**Text segment:**
········
Firms attack single market action plan

Author (Person)
Series Title
Series Details Vol 5, No.45, 9.12.99, p21
Publication Date 09/12/1999
Content Type

Date: 09/12/1999

By Renée Cordes

WHEN they meet in Helsinki this weekend, EU leaders will give their blessing to the European Commission's ambitious strategy for filling the gaps in the Union's internal market over the next five years.

The blueprint for achieving a well-functioning single market centres on four over-riding objectives: improving citizens' quality of life; enhancing the efficiency of the EU's product and capital markets; improving the business environment; and exploiting the achievements of the internal market to date in a changing world.

While these may seem, at first glance, to be relatively simple goals for a five-year action plan, the Commission's strategy paper also includes a comprehensive list of short-term targets to be met over the next 18 months.

Before the action plan has even been formally launched, European business lobby groups are urging the Commission to whittle down the list and concentrate most of its attention on a few key problem areas.

"We think it is very good to have an action plan, but we stress the need for a focus," said Wytze Russchen, spokesman for the European employers' organisation UNICE. "If you start with everything at the same time, it is difficult to say where you end up. If you start with concrete priorities, you can be more successful."

The Commission's strategy envisages getting agreement within the next six months on several highly-controversial pieces of proposed legislation, including the planned EU-wide savings tax, measures to boost the use of renewable energy, postal services liberalisation, moves to open up public procurement and four proposals to amend existing EU telecoms legislation - and this is just the tip of the iceberg.

The plan also lays down a number of non-legislative goals for the next few months including the implementation of existing policy initiatives such as the common rules governing the internal electricity and gas markets; the elimination of bilateral 'open skies' aviation accords between individual Union governments and third countries; and a new Commission report on counterfeighting.
········
**Extracted information:**
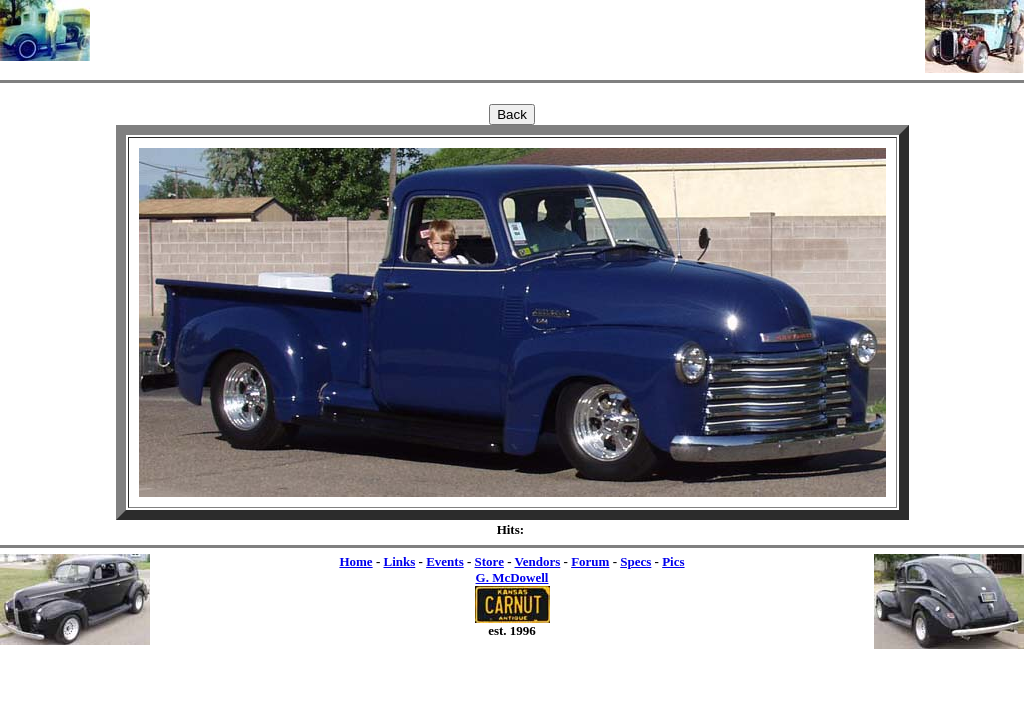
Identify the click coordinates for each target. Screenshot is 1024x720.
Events (445, 561)
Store (489, 561)
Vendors (538, 561)
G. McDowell (512, 577)
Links (399, 561)
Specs (635, 561)
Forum (590, 561)
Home (355, 561)
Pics (673, 561)
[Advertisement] (508, 30)
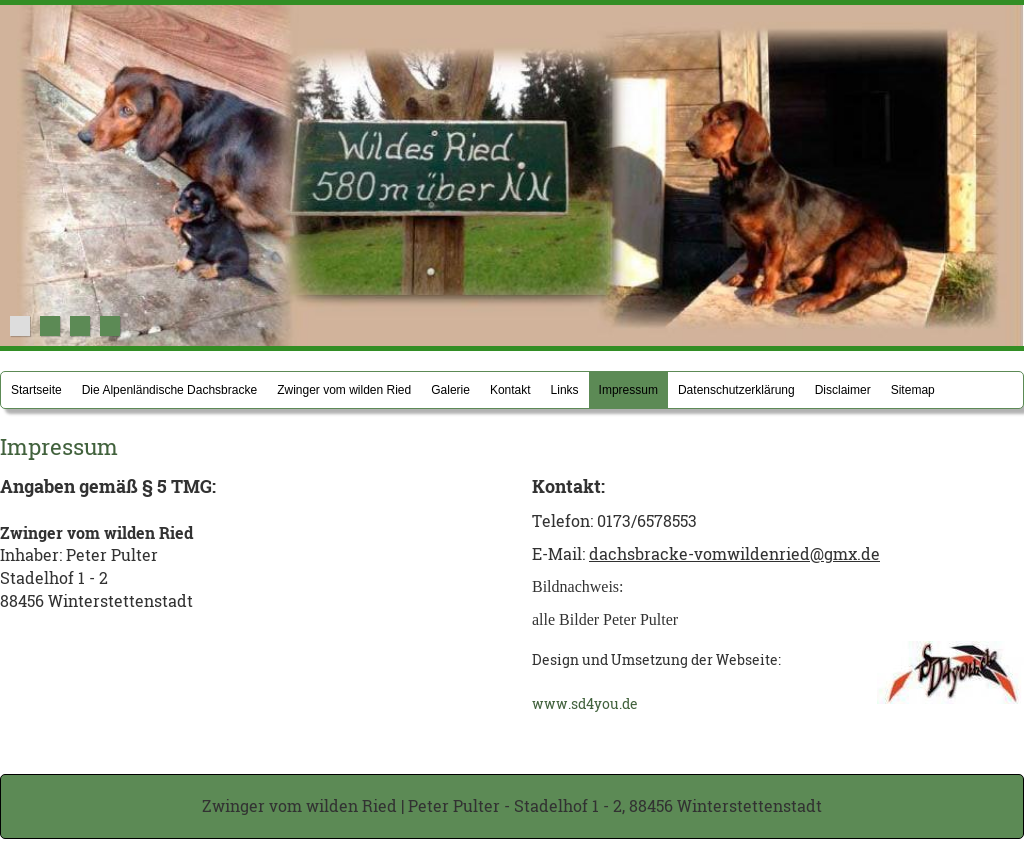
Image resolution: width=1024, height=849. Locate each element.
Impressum (628, 390)
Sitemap (913, 390)
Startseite (36, 390)
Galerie (450, 390)
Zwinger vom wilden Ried (344, 390)
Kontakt (510, 390)
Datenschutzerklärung (736, 390)
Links (565, 390)
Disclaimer (843, 390)
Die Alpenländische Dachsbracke (169, 390)
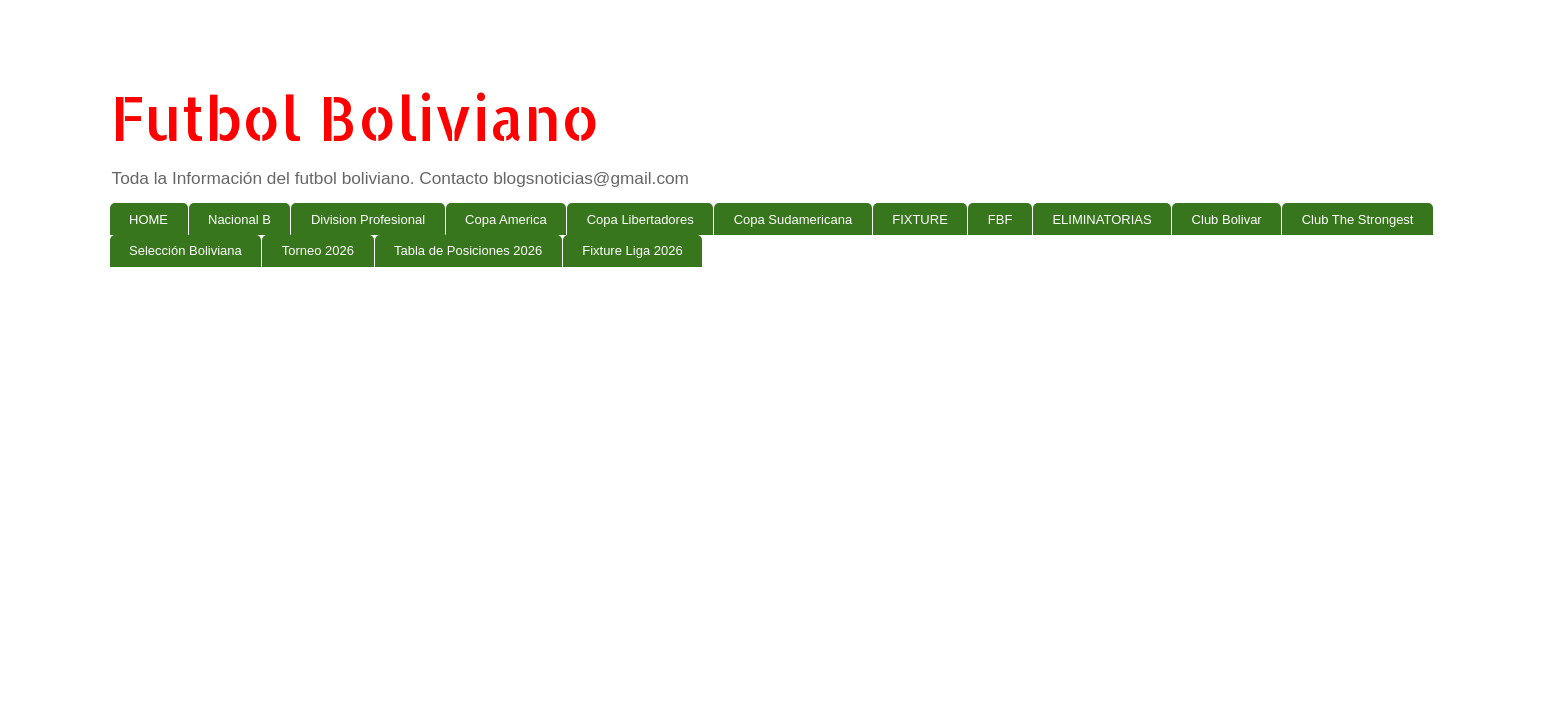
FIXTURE (920, 219)
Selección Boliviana (185, 250)
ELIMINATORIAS (1101, 219)
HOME (148, 219)
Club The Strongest (1358, 219)
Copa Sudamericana (793, 219)
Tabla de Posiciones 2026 (468, 250)
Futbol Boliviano (355, 117)
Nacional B (239, 219)
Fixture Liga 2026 (632, 250)
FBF (1000, 219)
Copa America (506, 219)
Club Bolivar (1227, 219)
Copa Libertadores (640, 219)
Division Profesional (368, 219)
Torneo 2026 (318, 250)
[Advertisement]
········
**Aim 1:**
Answer the following from the article on the EU single market action plan, using the same letters.
(a) In which city will EU leaders meet this weekend?
(b) Over how many months are the strategy paper's short-term targets to be met?
(c) Which organization does Wytze Russchen speak for?
**Aim 2:**
Pick up the article on the EU single market action plan after its final sentence and continue it in the same reporting style.

**Reply 1:**
(a) Helsinki
(b) 18 months
(c) UNICE, the European employers' organization

**Reply 2:**
The plan due to be endorsed by EU heads of state and government at their two-day summit in Helsinki, which begins tomorrow (10 December), identifies nearly 100 initial 'target actions' to be completed over the next 18 months. Of these, nearly a third (30%) are new initiatives.

"In some instances, the onus will be on the Commission to perform; in others, the member states," Internal Market Commissioner Frits Bolkestein said recently. "But I want to ensure that all the target actions are specific, concrete and feasible within certain time frames."

But industry is worried that many of the proposals contained in the action plan, which has already been welcomed by EU internal market ministers, may be just the opposite.

When it carries out its first evaluation of the action plan in April 2000, the Commission has pledged to take into account the views of industry and citizens in assessing the programme's success. But many business groups are already coming forward with their own strategies for erasing what they see as the most difficult obstacles to cross-border business.

UNICE is, for example, encouraging the Commission to concentrate on four narrowly-defined priorities: establishing a Community-wide patent; getting agreement on a proposed statute which would allow companies (specially small and medium-sized firms) to set up as EU-wide firms; the liberalisation of financial services; and the creation of a more business-friendly value added tax system for the EU.

The organisation is also urging Bolkestein to set a "realistic" deadline of 2002 for completing the single market.

Other groups have called on Union policy-makers to be more vigilant in ensuring that legislation which has already been agreed in Brussels is transposed onto national statute books and implemented quickly and fully before the Commission draws up a new wish list.

"I think there has been a need to revisit the internal market," said Alastair Tempest, director-general of the Federation of European Direct Marketing. (FEDMA). "Clearly a lot of directives have come out over the last decade and now they need to be assessed as to whether they work."

FEDMA is worried about the Commission's increasingly frequent practice of covering the same sector in several different legislative proposals. Tempest points out, for example, that there is a significant overlap between proposals on distance selling, data protection, telecoms and electronic commerce - all of which give consumers the right to opt out of certain types of 'commercial communications'.

"You have got four different directives, with a slight difference in each," he said. "This creates legal uncertainty. It is the sort of thing that we would resist very strongly."

Small and medium-sized enterprises (SMEs) are equally concerned, if not more so than their bigger rivals, about outstanding barriers to cross-border trade.

"Our businesses are pretty annoyed that so much new legislation is coming before there has been adequate implementation by the member states," said Garry Parker, spokesman for the SMEs' lobby group UEAPME.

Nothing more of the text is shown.